How to recognize whether you have been compromised by spyware
1. Unusual changes in your device’s performance. Malware may need to use your internet data as well as your battery to function, which can result in faster battery drain, spikes in internet data usage, or slower response time. While these signs may not be a reason for concern, consider further checking your computer for any unusual finds.
2. Unknown apps on your computer. Try to do a malware scan, and check which apps are currently running on your device. If you don’t know some of them, consult with your IT team.
3. Strange videos or pictures. Criminals may take videos of you through your webcam and send the footage to themselves, but sometimes they leave traces behind – such as unusual videos or pictures. If you find any of those in your folders, contact IT to get your device checked.
4. Your camera’s control light goes on without you using it. Even though cybercriminals may be able to turn the light off, sometimes they fail in their attempts to deactivate it.
5. Your settings are changed. Cybercriminals may try to change your settings and make their malicious attempts easier for themselves. Check your security settings, and if you see that they have been disabled without you knowing, contact your IT team.
What about stalkerware? For stalkerware, the signs of it being installed into your phone are the same, but there is also the additional psychological factor – such as someone knowing a bit too much about your online habits and offline whereabouts. If you believe that someone has installed stalkerware on your device without you knowing, collect any possible evidence and contact legal authorities. |
You’ve got a message from a hacker – what now?

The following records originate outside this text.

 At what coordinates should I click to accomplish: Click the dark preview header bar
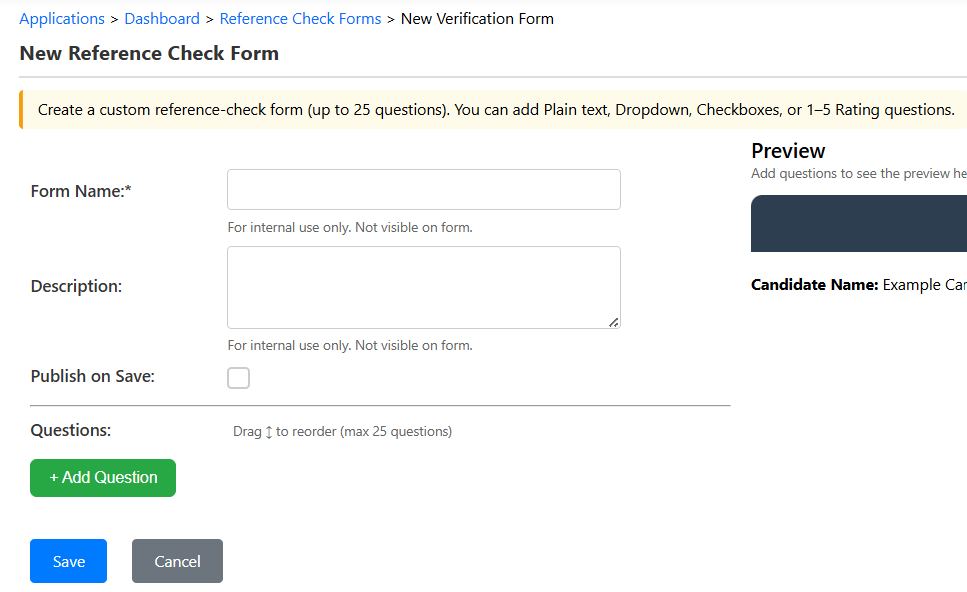tap(858, 223)
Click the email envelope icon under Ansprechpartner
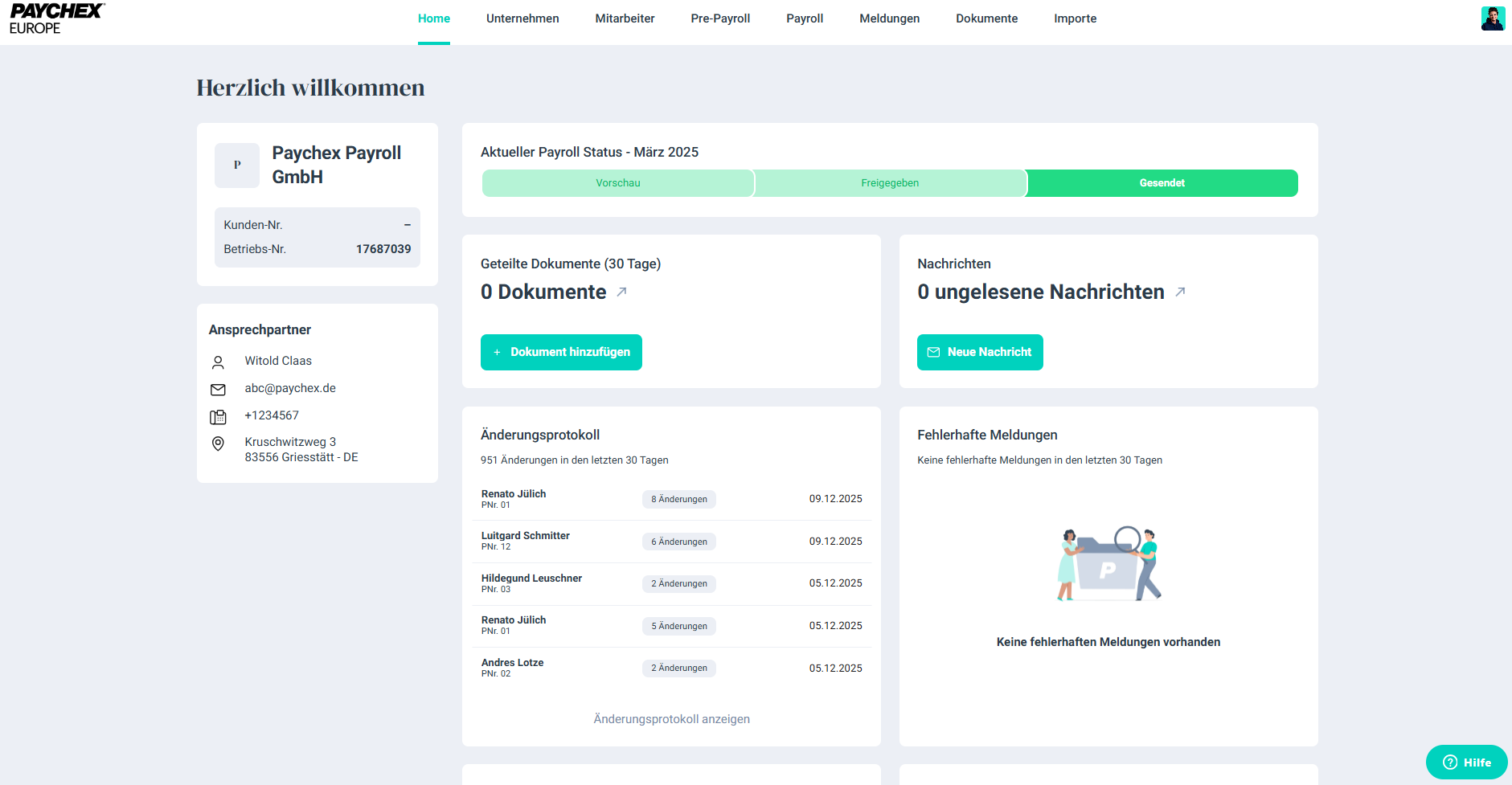1512x785 pixels. [x=218, y=390]
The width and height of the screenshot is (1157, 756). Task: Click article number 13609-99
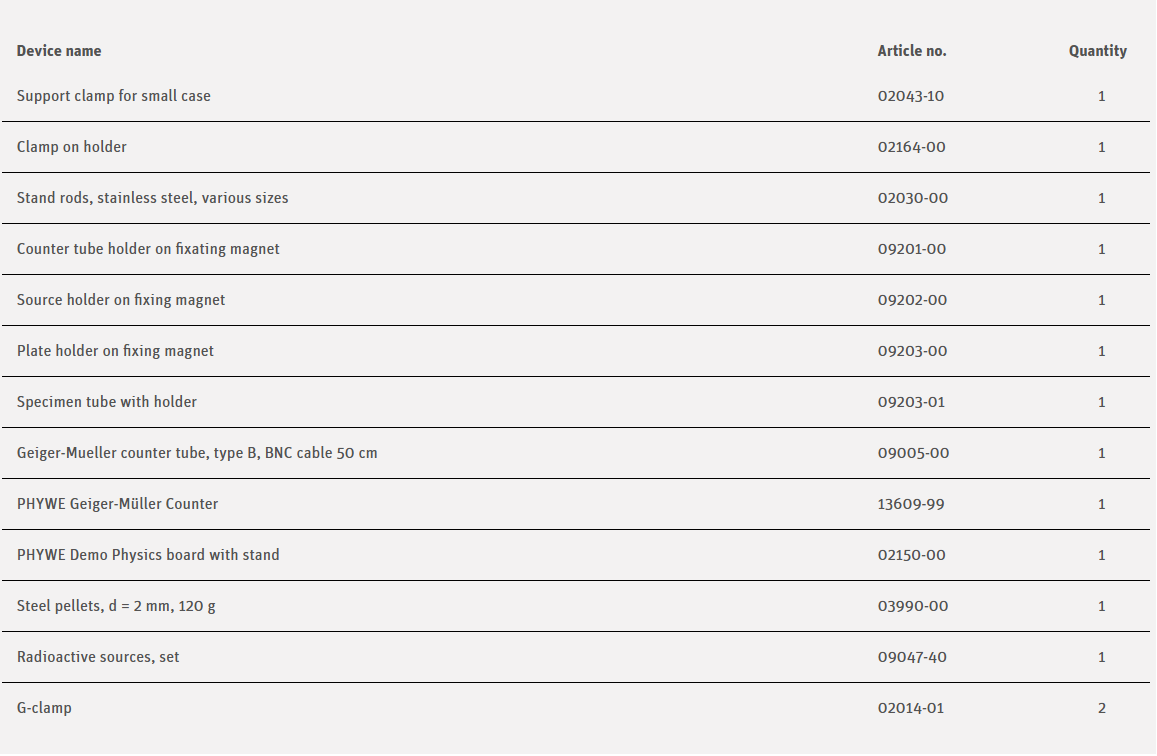(911, 504)
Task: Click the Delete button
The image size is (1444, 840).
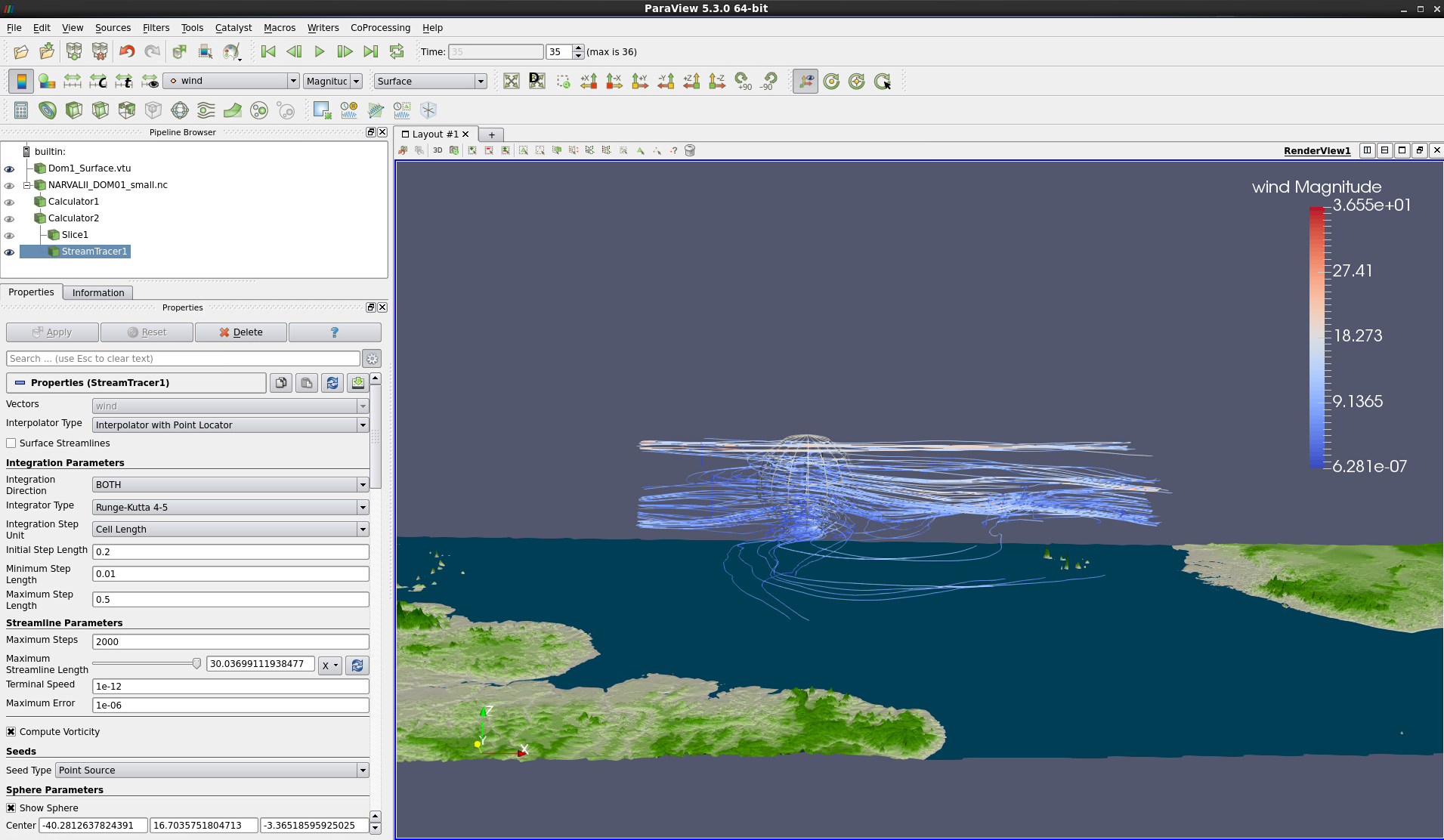Action: [x=241, y=332]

1. Don’t panic. Before you do anything, remember that cybercriminals often hope to manipulate you into rushed actions using false information, so anything stated in their message may be untrue.
2. Don’t interact. The messages may include hidden malware, so avoid clicking on any links, attachments, or images.

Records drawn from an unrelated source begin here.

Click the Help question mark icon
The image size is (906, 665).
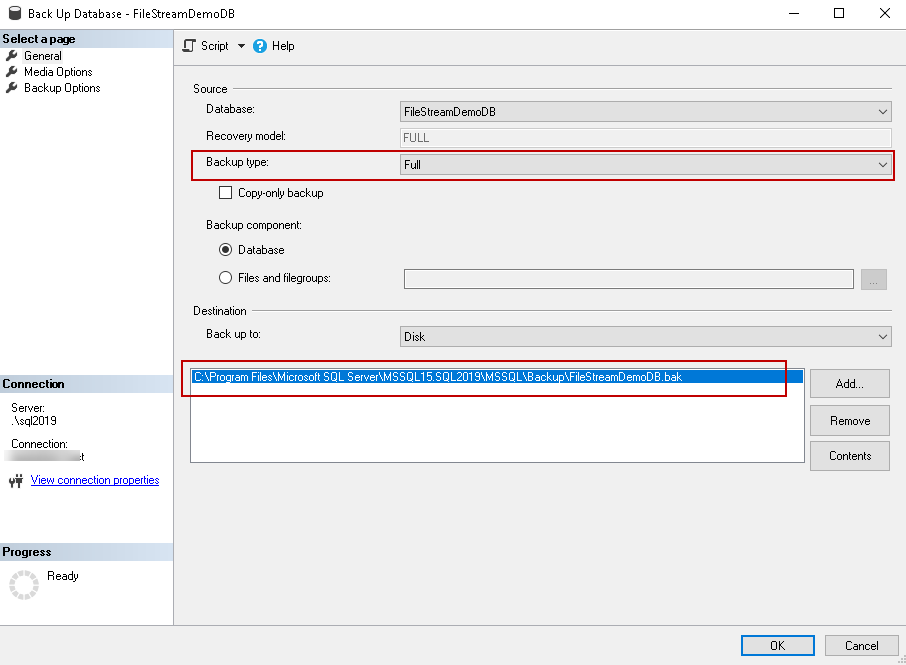[260, 46]
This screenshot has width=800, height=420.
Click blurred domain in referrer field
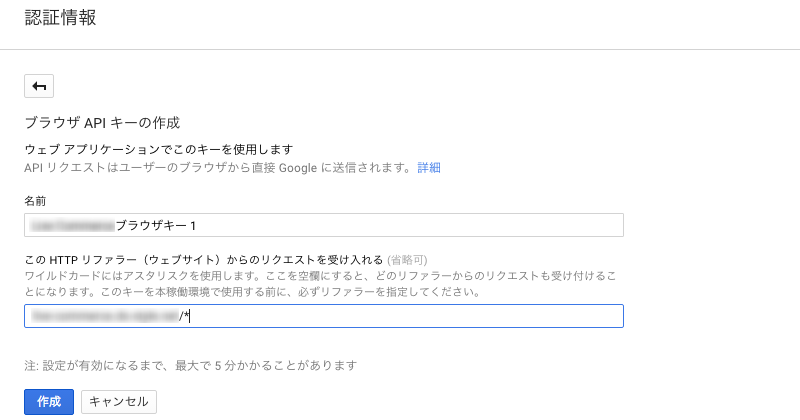105,316
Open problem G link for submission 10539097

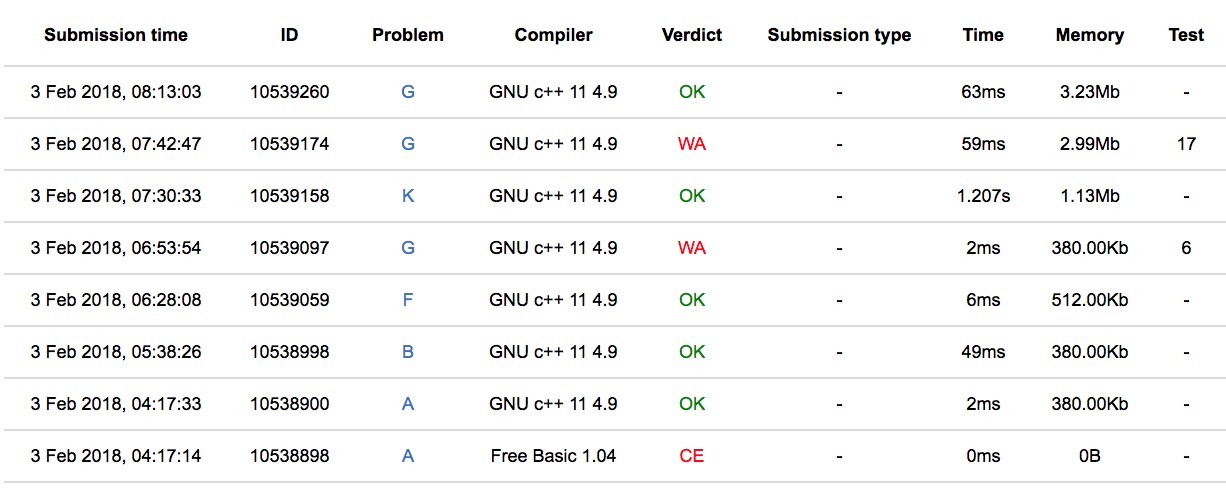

3. Don’t pay. Paying cybercriminals only helps them to continue with their illegal businesses, and in most cases, not paying the ransom may not lead to any consequences.
4. Don’t leave your accounts unsecured. Cybercriminals may target their victims based on lists of leaked credentials. Try to regularly change your passwords, use different passwords for each of your accounts, and use a password manager so you can keep track of them. If you want to know whether your credentials have ever been leaked, visit Have I Been Pwned?
5. Be active. If you receive an email that worries you or that attempts to force you to take specific actions, contact your IT department. They may determine whether your laptop is safe or malware has been installed, and they will help you resolve the situation. They can also assist you in avoiding similar situations in the future by securing your device or by installing a cybersecurity solution and an anti-spam solution.